Her family home was "in the middle of the woods" on a swamp and "there's a one way road in and out that's about two miles long."

This road was blocked with fallen trees which took two-and-a-half weeks to clear a path.

Ms Feringa said Louisiana in August was "devastating" in the heat and there was only one house in the area which had a generator.

Half of the families living in the area had been evacuated and those who had remained "piled into this one person's home where this generator could power one room at a time"

"If someone was taking a shower, like sometimes the refrigerator would go off," she said.

Ms Feringa said in terms of food "you were eating whatever leftover crisps you could get".

"Then the river water kept coming up and up, so if you open the back door, suddenly you'd see like snakes or alligators or things that you obviously didn't want to be face to face with."

She said her family was lucky because their house was saved from rising water due to the land gradient but the six houses behind them were "completely flooded".

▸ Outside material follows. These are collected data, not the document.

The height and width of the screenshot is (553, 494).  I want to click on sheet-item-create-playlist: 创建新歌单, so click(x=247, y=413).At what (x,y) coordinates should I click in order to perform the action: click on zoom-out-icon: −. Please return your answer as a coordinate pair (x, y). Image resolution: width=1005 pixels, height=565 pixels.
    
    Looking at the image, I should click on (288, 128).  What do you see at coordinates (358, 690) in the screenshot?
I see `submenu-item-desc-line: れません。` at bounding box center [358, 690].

She and her mum canoed to the houses and "grabbed as many people as we could" and were "shuttling them to this house for safety".

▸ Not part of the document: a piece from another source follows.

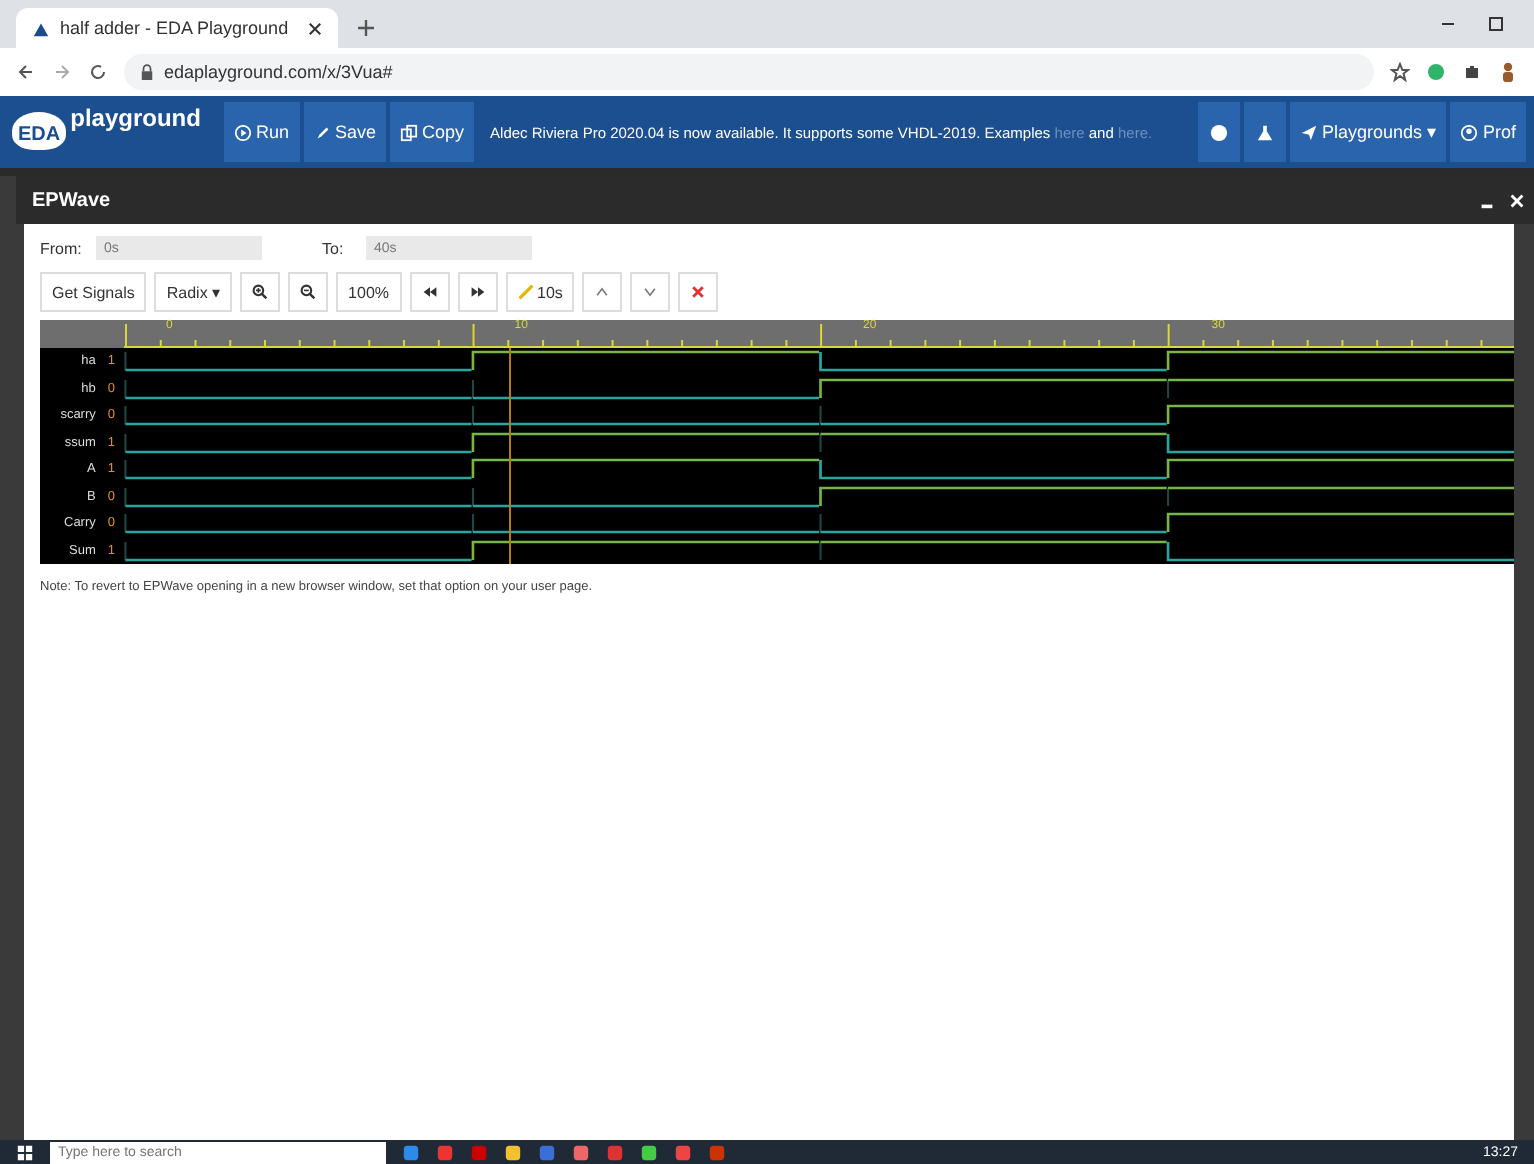 Image resolution: width=1534 pixels, height=1164 pixels. I want to click on panel-title: EPWave, so click(72, 200).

Ms Feringa said many people they rescued wanted to save things but the canoes could not hold it so they "were just having to abandon their lives".

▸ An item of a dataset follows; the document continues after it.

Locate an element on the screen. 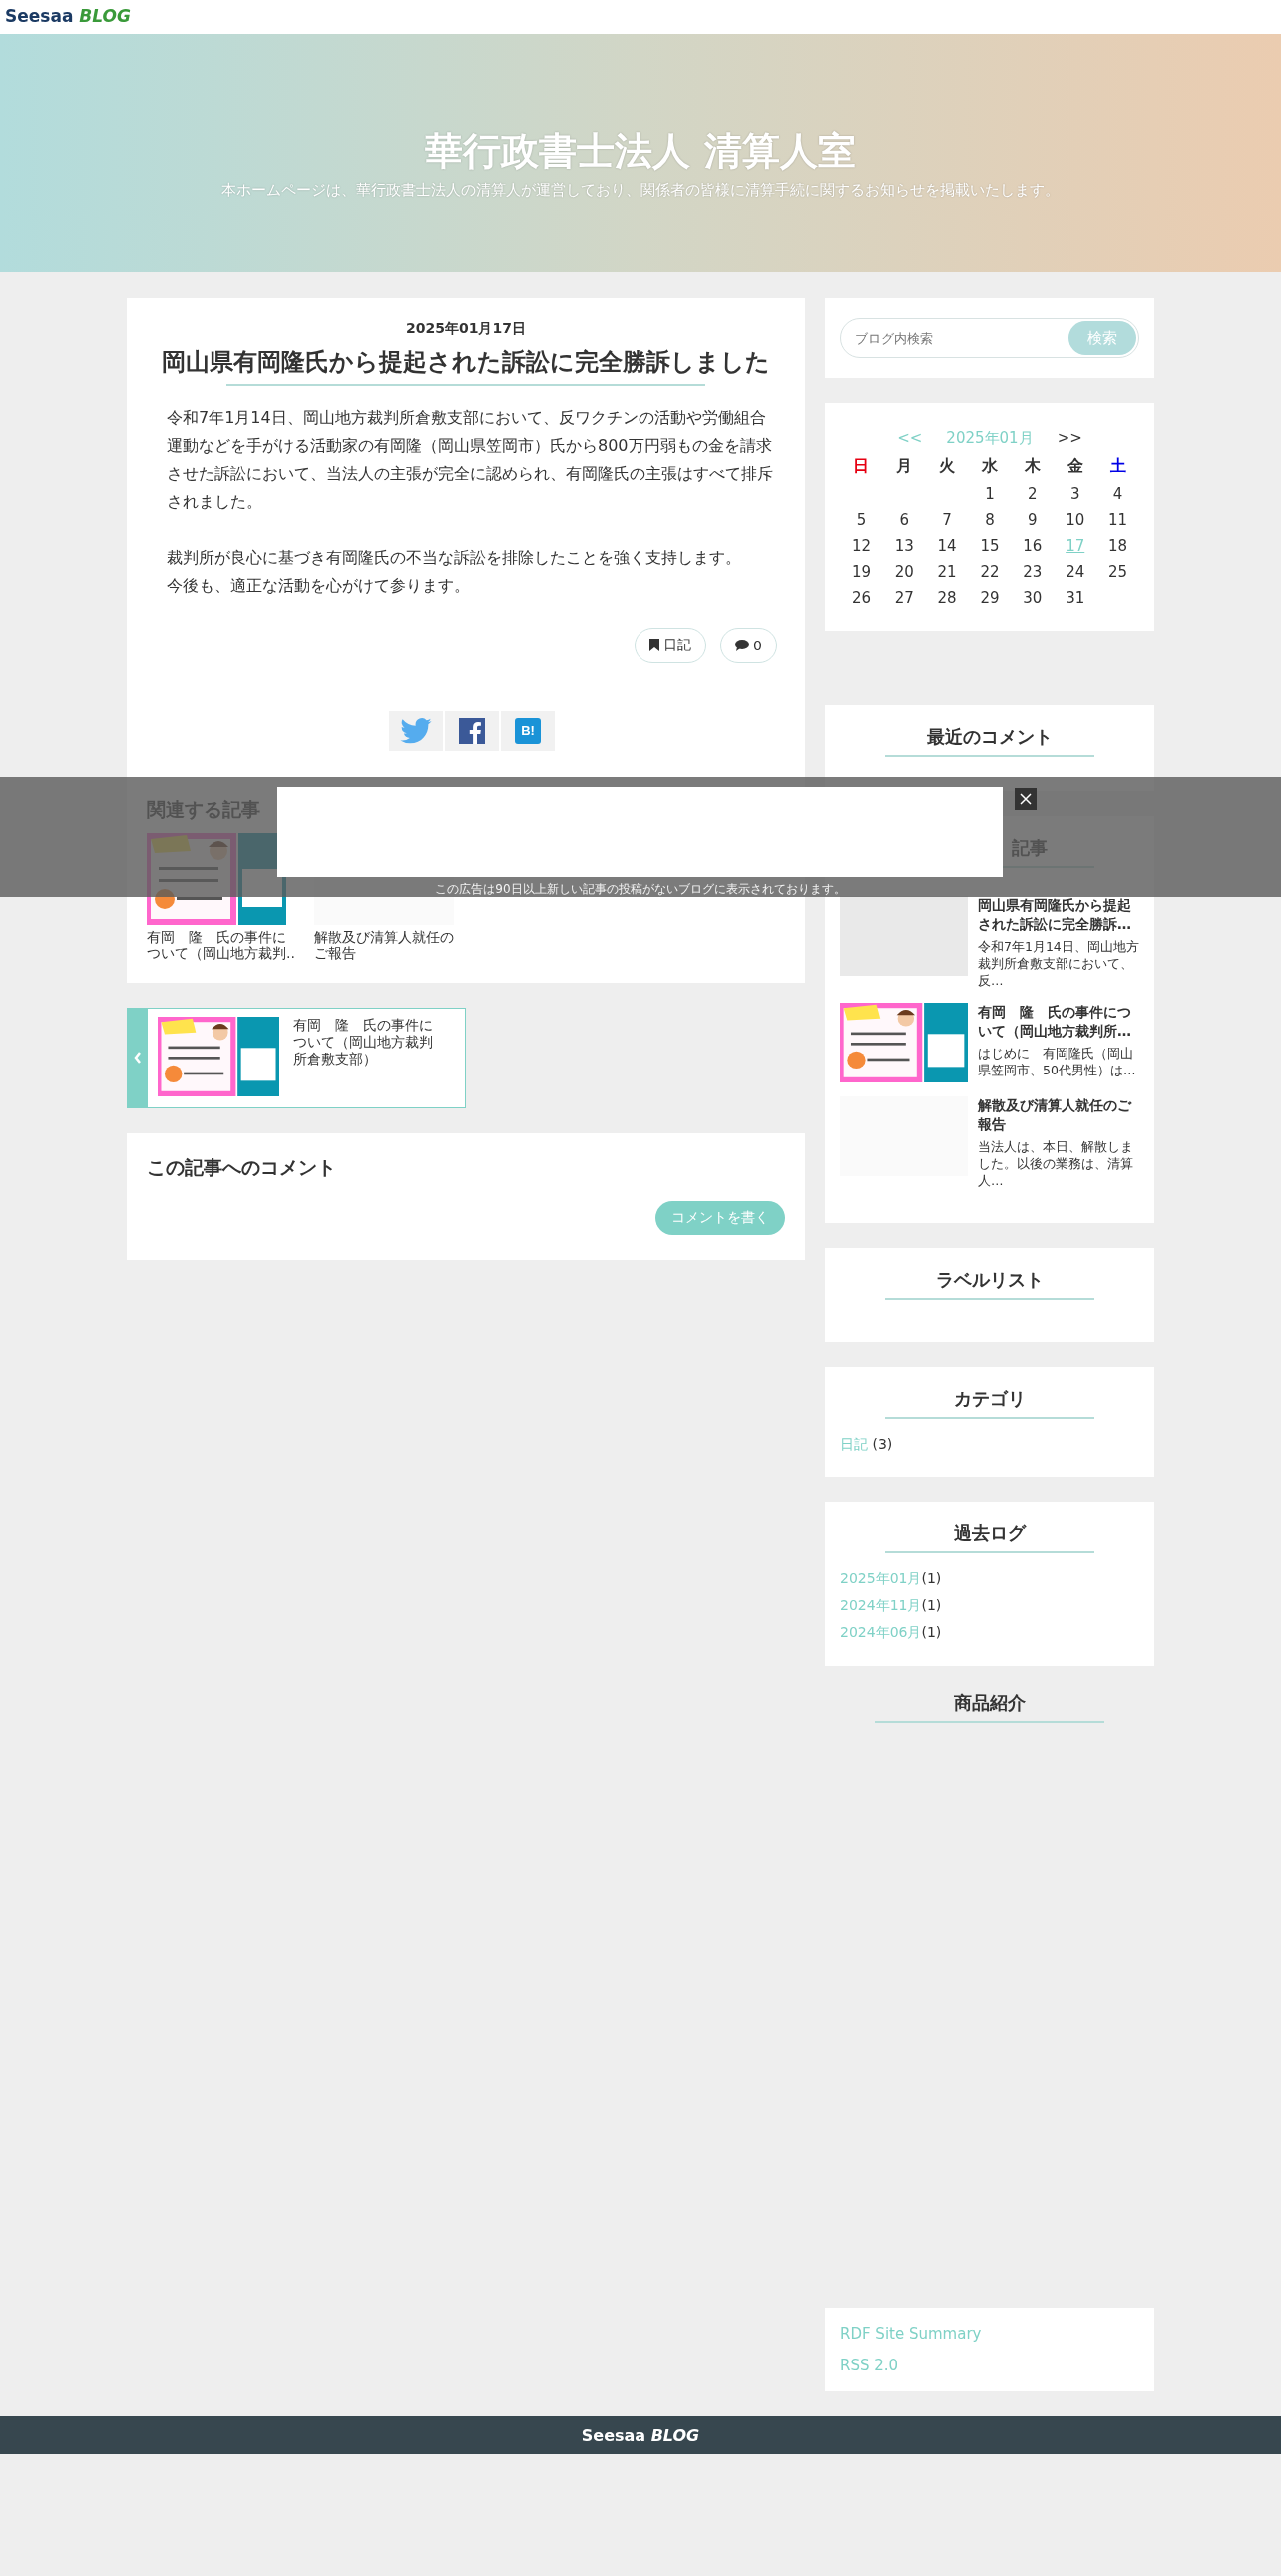 The image size is (1281, 2576). calendar-day: 13 is located at coordinates (904, 546).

It was a time before social media and there was no phone signal, she said, so the only contact with the outside world was the "harrowing" news on the radio.

Once out, her family travelled to the airport to stay with cousins in California and remained there for about four months.

When they returned, she said you could "see the scars everywhere".

"You'd see the water lines that were just sort of seared into the buildings, like a constant reminder of how high the water was."

Ms Feringa said: "I don't think things really felt the same at least for another year or two, it was just all everyone kept thinking about it."